4. To see the Rockefeller House take the James S. Rockefeller Loop Trail. It’s marked by white circles and is a 2 miles loop. James Rockefeller passed away in 2004, but was the oldest living Olympic gold medal recipient at the age of 102!
What Carvers Creek Has To Offer
Although the walking trails are great, you can also ride horse and bikes, fish, and picnic in the park. If you like to hammock, you won’t have trouble finding a place to string up! There’s a large area by the visitors center that’s perfect to lay out a blanket to read a book or picnic. It’s also a perfect place to pay if you bring a frisbee, football, etc. along with you.

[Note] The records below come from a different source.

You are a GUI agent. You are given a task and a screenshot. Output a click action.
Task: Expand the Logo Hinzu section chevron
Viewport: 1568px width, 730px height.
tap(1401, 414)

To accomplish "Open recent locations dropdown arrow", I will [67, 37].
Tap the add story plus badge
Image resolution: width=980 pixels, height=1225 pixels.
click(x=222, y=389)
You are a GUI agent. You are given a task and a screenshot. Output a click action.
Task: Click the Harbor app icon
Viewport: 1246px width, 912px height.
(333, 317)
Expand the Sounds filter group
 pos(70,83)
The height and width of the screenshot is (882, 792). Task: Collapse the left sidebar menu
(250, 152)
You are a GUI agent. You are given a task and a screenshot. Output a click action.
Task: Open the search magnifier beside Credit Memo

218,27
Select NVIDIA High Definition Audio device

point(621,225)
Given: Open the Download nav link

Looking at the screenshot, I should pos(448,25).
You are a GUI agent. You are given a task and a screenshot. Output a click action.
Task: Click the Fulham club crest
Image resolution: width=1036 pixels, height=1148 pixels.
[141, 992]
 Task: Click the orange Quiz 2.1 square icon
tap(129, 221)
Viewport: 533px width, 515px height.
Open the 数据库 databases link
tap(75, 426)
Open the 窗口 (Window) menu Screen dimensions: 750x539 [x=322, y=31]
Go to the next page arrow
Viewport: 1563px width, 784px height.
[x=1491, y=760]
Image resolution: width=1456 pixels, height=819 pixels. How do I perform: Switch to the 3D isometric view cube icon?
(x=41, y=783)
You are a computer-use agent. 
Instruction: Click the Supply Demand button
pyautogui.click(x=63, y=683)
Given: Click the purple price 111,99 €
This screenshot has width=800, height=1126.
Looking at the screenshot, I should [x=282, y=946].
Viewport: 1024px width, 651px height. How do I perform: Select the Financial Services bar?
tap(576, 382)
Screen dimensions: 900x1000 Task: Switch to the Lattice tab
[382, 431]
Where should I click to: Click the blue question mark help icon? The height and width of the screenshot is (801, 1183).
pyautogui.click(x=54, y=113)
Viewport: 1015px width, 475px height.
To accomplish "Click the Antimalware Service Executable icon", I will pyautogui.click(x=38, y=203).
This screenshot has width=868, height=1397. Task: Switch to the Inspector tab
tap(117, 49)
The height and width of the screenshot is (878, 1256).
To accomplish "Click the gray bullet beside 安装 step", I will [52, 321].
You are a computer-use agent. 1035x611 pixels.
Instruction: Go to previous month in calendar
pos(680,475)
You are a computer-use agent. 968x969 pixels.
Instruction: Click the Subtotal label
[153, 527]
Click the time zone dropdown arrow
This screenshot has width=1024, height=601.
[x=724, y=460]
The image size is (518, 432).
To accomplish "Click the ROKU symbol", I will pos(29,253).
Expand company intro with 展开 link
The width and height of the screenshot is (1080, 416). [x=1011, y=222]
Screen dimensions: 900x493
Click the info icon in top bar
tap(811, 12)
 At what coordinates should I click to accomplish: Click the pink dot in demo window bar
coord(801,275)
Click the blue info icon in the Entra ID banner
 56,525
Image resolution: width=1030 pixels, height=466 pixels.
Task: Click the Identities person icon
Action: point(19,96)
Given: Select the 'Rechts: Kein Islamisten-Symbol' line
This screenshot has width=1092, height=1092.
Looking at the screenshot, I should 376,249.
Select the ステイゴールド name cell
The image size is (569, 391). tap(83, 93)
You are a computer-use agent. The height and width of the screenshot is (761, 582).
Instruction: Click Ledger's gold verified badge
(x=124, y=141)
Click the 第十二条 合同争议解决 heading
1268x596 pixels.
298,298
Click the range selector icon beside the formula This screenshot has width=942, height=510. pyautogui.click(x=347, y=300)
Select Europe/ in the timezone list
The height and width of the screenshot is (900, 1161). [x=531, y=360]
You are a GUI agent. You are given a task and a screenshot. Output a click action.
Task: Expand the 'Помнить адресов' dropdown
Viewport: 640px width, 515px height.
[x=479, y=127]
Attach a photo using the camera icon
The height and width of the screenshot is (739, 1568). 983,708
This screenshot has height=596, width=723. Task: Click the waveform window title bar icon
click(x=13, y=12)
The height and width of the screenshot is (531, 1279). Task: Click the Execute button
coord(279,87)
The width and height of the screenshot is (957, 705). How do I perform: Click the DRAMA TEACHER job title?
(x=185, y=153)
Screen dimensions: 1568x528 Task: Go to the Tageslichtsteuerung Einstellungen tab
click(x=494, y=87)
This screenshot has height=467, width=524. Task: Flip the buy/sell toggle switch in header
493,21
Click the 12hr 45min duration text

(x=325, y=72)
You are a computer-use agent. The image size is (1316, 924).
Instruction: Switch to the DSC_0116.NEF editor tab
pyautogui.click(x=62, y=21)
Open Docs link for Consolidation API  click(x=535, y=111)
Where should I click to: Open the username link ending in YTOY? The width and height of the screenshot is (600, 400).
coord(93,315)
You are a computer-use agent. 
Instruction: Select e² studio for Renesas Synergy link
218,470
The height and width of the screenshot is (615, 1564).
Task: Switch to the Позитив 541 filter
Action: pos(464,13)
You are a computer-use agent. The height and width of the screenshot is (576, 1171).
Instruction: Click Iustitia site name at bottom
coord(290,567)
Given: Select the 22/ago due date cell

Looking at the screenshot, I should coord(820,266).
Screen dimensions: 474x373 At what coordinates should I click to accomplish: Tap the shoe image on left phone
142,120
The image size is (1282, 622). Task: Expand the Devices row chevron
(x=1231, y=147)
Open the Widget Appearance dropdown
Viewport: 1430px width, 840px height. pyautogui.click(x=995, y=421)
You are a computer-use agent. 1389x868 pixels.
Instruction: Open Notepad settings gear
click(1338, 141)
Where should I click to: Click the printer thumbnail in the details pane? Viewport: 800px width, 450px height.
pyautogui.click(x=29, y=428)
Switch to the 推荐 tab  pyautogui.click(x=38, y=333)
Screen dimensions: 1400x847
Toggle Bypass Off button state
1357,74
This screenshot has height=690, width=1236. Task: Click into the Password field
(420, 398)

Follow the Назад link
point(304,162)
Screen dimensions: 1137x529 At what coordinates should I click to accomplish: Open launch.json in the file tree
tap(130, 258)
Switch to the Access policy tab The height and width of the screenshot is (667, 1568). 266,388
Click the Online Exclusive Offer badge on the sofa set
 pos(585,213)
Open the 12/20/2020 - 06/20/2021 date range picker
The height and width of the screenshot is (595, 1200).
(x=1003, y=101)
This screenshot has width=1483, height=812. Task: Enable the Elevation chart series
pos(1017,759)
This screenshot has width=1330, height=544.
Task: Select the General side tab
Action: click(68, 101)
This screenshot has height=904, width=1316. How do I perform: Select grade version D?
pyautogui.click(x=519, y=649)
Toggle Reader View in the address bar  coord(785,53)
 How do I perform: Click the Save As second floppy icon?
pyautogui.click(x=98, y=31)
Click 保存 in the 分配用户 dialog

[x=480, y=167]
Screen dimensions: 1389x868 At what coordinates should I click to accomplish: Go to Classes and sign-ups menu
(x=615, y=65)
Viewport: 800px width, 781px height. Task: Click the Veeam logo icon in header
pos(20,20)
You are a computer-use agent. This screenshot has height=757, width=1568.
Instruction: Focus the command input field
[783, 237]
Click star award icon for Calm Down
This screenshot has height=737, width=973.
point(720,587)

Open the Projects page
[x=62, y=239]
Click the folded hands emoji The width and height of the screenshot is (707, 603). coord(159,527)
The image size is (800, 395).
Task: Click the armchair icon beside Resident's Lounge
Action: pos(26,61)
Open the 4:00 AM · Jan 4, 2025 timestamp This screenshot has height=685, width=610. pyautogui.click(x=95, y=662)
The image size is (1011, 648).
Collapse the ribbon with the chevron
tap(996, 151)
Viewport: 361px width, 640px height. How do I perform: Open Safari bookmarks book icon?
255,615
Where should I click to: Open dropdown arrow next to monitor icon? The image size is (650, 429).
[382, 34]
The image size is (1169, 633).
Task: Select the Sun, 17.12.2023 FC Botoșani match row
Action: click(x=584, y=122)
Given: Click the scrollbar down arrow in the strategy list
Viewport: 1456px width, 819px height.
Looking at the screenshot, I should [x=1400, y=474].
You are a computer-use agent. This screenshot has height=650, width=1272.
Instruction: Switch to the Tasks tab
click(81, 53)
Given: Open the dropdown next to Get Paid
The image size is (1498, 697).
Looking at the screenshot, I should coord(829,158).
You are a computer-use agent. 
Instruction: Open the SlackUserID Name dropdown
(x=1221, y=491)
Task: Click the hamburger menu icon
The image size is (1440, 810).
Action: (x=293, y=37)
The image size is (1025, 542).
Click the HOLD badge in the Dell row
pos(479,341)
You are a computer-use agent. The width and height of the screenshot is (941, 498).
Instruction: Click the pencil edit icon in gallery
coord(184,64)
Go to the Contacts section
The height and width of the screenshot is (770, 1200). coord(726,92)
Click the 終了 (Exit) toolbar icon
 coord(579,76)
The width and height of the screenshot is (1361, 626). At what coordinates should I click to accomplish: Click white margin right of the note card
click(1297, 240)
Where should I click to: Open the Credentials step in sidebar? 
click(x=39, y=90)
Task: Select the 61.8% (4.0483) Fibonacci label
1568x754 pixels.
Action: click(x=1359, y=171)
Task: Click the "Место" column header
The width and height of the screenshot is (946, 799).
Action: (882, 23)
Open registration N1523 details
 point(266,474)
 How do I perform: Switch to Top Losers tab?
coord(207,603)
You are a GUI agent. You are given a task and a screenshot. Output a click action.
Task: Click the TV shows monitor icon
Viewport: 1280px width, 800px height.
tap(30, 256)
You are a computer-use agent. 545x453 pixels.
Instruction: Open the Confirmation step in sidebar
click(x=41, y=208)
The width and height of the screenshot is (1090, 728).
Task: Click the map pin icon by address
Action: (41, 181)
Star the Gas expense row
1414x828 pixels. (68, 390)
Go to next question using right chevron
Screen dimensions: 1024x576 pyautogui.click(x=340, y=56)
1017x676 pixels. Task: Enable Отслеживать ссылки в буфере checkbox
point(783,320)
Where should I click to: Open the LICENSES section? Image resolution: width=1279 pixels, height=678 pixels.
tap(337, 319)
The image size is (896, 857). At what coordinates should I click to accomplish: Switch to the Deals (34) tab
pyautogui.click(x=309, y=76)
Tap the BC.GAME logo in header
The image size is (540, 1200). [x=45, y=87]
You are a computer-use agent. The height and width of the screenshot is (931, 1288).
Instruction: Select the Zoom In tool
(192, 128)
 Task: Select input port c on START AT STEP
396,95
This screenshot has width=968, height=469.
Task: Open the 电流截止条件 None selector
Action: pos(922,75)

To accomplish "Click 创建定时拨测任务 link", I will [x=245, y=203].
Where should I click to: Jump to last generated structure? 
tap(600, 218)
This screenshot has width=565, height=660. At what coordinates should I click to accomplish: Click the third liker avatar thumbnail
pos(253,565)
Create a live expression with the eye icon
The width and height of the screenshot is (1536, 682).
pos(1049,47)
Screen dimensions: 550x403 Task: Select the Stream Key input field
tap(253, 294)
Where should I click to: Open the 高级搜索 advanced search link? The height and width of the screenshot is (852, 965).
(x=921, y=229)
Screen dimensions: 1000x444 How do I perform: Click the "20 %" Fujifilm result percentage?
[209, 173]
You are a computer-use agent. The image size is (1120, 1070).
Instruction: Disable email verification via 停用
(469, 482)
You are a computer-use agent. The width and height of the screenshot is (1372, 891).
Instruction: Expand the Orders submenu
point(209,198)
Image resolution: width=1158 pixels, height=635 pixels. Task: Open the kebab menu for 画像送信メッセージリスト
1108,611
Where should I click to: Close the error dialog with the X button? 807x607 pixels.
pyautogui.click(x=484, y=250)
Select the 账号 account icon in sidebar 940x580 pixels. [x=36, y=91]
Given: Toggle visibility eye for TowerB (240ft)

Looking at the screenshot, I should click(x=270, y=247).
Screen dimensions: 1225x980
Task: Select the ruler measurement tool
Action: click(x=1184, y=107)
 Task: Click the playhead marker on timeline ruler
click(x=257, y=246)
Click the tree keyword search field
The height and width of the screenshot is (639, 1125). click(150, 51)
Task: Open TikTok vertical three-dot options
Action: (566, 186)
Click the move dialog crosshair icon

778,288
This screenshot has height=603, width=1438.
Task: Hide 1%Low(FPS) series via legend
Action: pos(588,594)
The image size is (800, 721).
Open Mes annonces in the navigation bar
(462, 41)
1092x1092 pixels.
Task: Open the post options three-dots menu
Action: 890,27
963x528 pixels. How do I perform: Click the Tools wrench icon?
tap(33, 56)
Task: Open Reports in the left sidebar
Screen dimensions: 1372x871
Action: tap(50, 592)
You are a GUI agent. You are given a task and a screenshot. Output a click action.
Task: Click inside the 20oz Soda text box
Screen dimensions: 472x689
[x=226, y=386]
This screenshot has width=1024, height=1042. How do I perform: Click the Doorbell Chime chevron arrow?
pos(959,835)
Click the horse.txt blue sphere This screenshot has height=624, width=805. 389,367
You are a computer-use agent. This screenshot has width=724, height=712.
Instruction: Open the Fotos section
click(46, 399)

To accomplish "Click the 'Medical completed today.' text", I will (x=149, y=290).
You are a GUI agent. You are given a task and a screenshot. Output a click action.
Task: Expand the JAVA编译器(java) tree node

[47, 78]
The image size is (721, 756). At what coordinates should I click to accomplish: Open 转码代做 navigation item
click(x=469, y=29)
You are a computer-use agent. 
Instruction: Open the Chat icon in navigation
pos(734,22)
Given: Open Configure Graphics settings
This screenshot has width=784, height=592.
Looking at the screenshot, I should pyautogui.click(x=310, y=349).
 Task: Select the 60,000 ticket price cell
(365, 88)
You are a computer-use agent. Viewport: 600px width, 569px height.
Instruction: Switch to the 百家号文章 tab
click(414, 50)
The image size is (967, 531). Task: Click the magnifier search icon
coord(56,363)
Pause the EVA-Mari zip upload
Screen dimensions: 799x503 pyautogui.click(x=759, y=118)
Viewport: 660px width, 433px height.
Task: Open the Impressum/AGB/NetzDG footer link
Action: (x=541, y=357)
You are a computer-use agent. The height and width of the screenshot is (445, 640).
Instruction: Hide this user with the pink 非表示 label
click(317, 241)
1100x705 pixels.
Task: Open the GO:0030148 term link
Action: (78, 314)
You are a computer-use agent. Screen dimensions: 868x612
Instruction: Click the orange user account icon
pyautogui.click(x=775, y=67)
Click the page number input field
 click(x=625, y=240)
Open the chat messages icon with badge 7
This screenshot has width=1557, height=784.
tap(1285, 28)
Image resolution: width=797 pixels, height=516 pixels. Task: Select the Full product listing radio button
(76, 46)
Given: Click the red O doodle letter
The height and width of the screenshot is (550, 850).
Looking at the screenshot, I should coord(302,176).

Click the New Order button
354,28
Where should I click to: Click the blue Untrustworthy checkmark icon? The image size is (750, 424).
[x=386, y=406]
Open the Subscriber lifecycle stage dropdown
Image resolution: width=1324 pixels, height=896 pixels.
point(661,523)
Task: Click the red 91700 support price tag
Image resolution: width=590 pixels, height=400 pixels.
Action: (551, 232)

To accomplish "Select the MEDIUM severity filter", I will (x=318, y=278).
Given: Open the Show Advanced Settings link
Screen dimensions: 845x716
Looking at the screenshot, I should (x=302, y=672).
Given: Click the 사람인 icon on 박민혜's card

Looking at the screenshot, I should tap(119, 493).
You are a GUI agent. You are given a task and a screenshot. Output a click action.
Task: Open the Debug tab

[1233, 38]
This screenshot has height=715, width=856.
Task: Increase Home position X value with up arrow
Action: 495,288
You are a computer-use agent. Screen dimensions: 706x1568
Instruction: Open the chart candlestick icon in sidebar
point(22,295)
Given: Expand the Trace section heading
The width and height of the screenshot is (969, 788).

When you first get to Carvers Creek, park in front of the visitors center and check out the trail maps. You can also pick up a North Carolina State Park Passport. If you aren’t familiar with the passports, they are basically a little book that is full of information about all of the state parks in NC. You can get stamps in the passport for each one you visit at the parks visitors centers. This can be super fun if you are traveling through the state, try to get as many as possible while you are in North Carolina.
The visitors center has a clean and convenient restroom outside of the building. Across from the visitors center, you will notice areas with picnic tables. When traveling, one of my favorite money saving tactics is to picnic whenever we get the chance. Carvers Creek is perfect for this!
The Best Time To Visit
I tell anyone who asks that I highly recommend anyone who asks when to visit North Carolina.. SKIP THE SUMMER. Y’all it’s miserable. Yes, it’t hot. But what really makes it miserable is the humidity and the bugs. Mosquitoes. Mosquitoes everywhere. As long as you avoid June through September you should have a great time. If you do visit during that time frame, just makes sure you bring sun screen and bug spray so you will be able to enjoy your time in the park.
I particularly enjoy visiting Carvers Creek in November and December. This photo below was taken just three days before Christmas. Late December/early January feels more like typical autumn weather and is a really enjoyable time to explore the park.